* [YOUR GOAL]:
Every line with the string "screenshot" must be copied from the entries below.

* [EXCERPTED DATA]:

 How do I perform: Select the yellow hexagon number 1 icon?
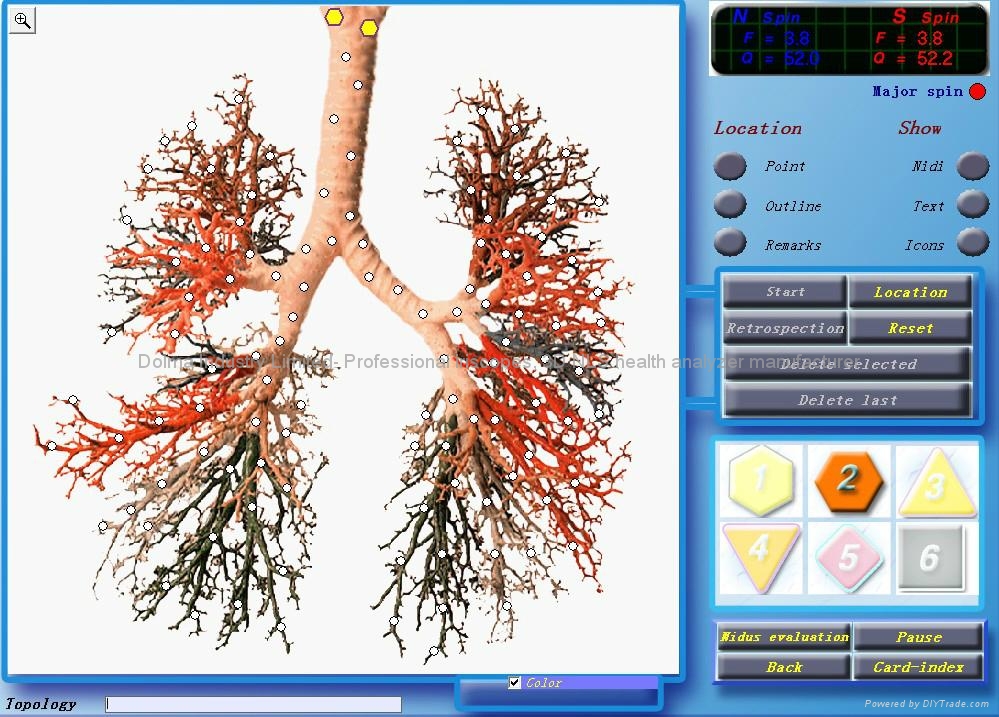coord(761,479)
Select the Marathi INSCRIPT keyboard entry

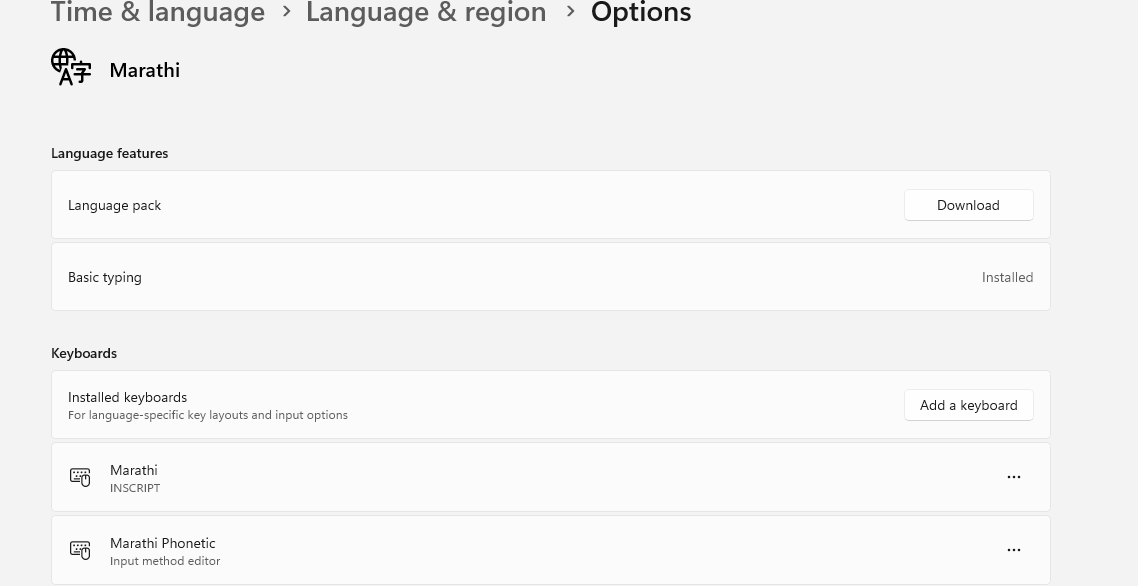[x=551, y=477]
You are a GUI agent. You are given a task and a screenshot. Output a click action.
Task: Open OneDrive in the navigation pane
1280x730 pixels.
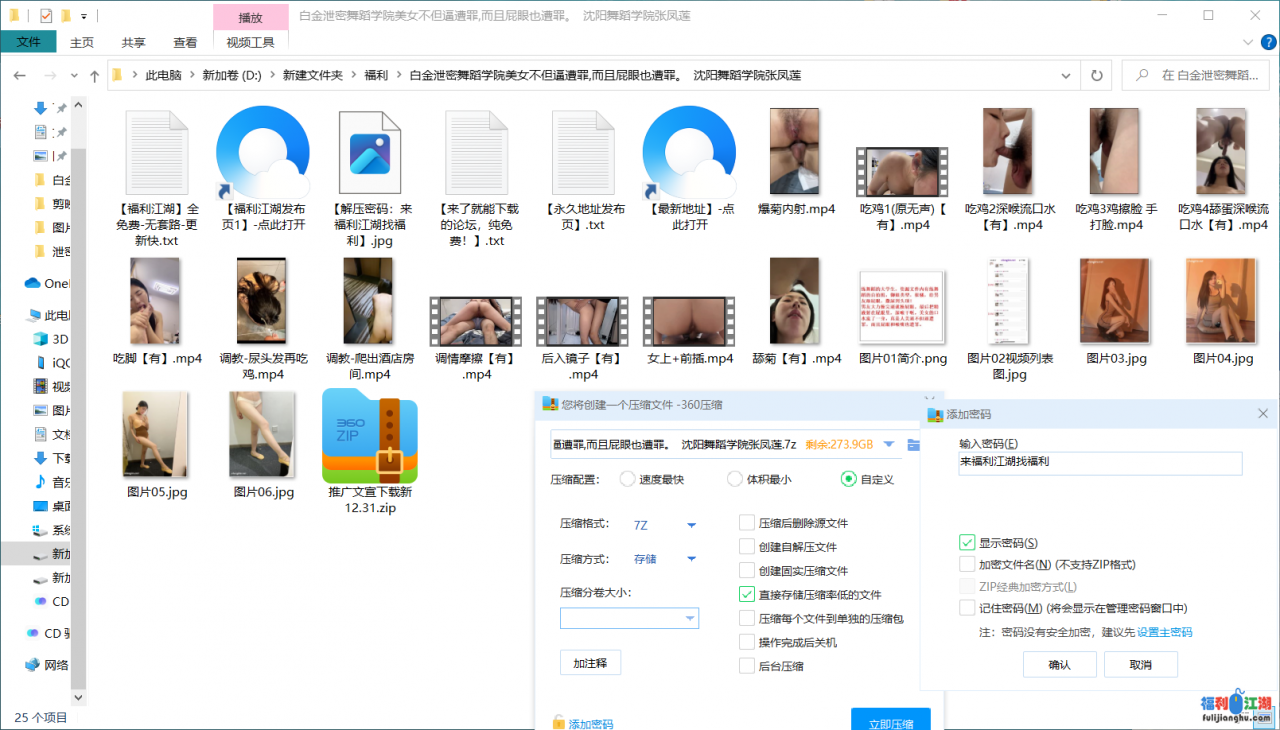tap(45, 283)
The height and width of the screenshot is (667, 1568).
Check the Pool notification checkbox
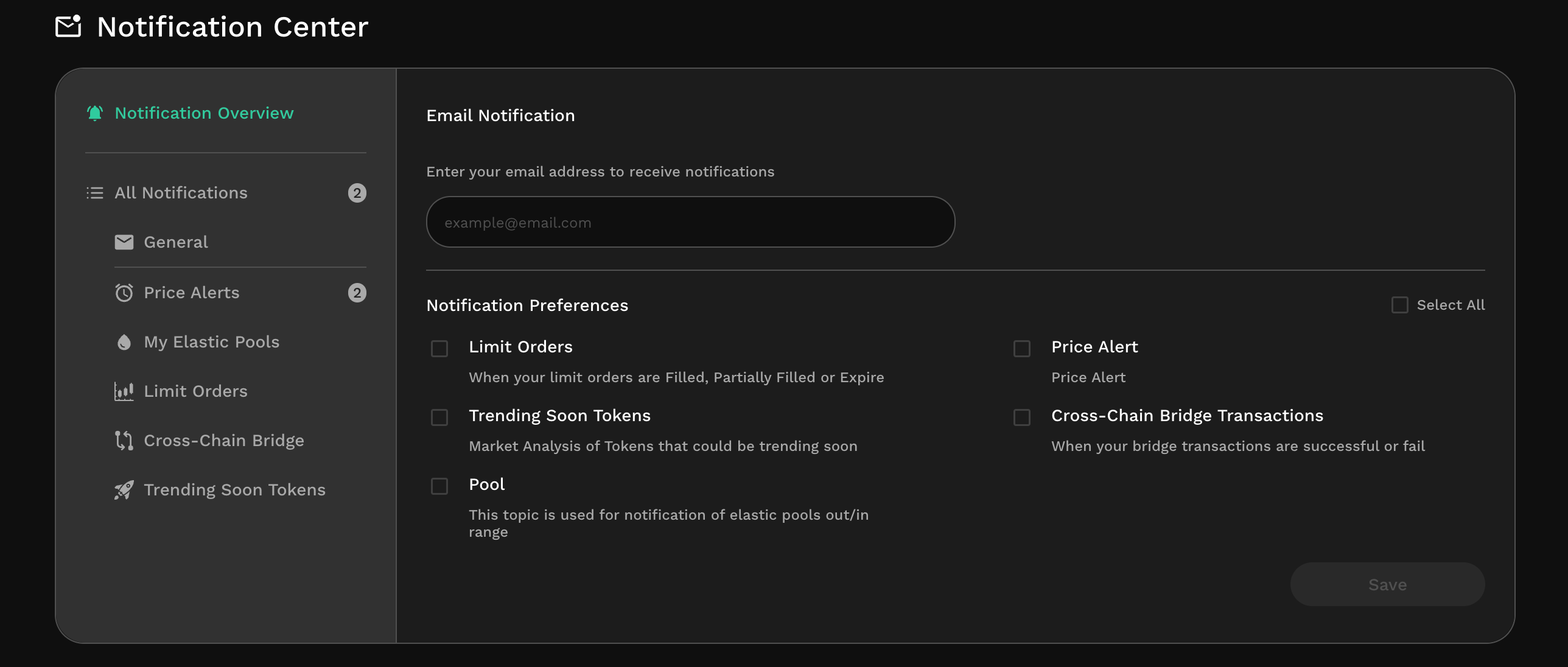[439, 486]
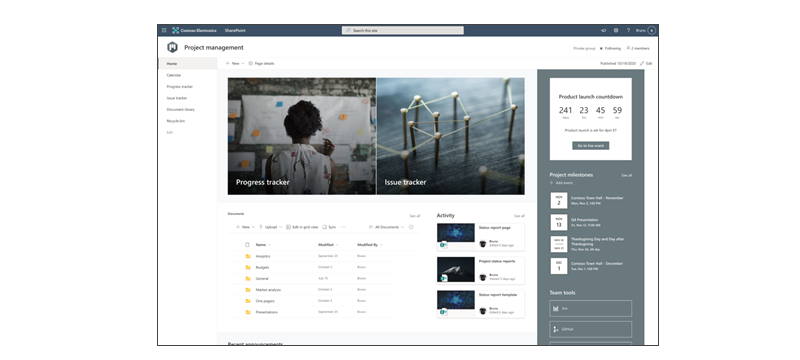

* [WRITTEN ANSWER]:
You are a GUI agent. You are given a task and a screenshot. Output a click action.
The height and width of the screenshot is (667, 1568).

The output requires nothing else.